Introduction

The increasing accessibility of accurate genomic data via next-generation sequencing (NGS) (Shendure and Ji, 2008; L. Metzker, 2010) has opened new avenues to a cost-effective diagnosis of the genetic determinants underlying many rare diseases (RDs) (M. Boycott et al., 2013). Obtaining a molecular diagnosis for a patient with a rare disease constitutes often a challenging task; currently typically less than 50% of patients receive a molecular diagnosis despite strong suspicion of an underlying genetic determinant (E. Soden et al., 2014; Lee et al., 2014; Yang et al., 2014; Stranneheim et al., 2021). However, a powerful approach for disease gene discovery is through identification of other patients with a similar phenotype; by establishing a cohort of similar patients, the likelihood of identifying the shared genomic determinant is strongly increased. The establishment of the MatchMaker Exchange (MME)(A. Philippakis et al., 2015) federated network has dramatically improved the process of “matchmaking” patients across clinical laboratories’ and research centers’ databases(R. Azzariti and Hamosh, 2020). MME APIs(J. Buske et al., 2015) simplify sharing of selected patient data with the purpose of identifying cases with shared phenotypes and genotypic profiles. An MME matching event results in a notification sent to the patients’ data submitters belonging to the two participating centers, so they can evaluate the matching features and eventually establish a gene or variant-disease causality for the given patient features. The obvious advantage of this tool is that single users utilizing the service do not need to worry about different database standards and data formats, as MME nodes communicate via standardized protocols and return results in a common and language-independent data format (JSON).

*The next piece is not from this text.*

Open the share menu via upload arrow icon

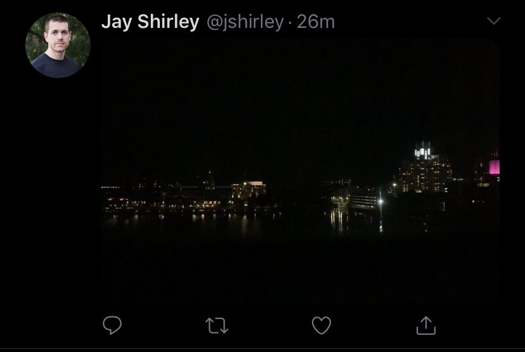pyautogui.click(x=426, y=325)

The Clinical Genomics facility at Science for Life Laboratory (SciLifeLab) Stockholm has been collaborating with the regional healthcare at Karolinska University Hospital to provide whole genome sequencing (WGS) -based rare disease (RD) diagnostics since 2015. Through this collaboration, termed Genomic Medicine Center Karolinska(Stranneheim et al., 2021), to date more than 6000 RD patients corresponding to more than 10,000 samples (6000 at the time PatientMatcher was launched) have been analyzed making this the largest clinical whole genome sequencing effort in Sweden. This collaboration is responsible for the genetic testing of the vast majority of RD cases in the Stockholm region, accounting for ~2500 samples sequenced annually. Clinical Genomics is additionally a founding member of Genomic Medicine Sweden (https://www.genomicmedicine.se) and the Nordic Alliance for Clinical Genomics (http://www.nordicclinicalgenomics.org). In this framework, PatientMatcher was developed by Clinical Genomics as a clinical diagnostic decision support tool to aid clinicians and researchers at partner institutes solving RD cases. PatientMatcher is now being implemented at the Genomic Medicine Center Karolinska in clinical production to establish a controlled, fully integrated data sharing capability as part of the diagnostic workflow.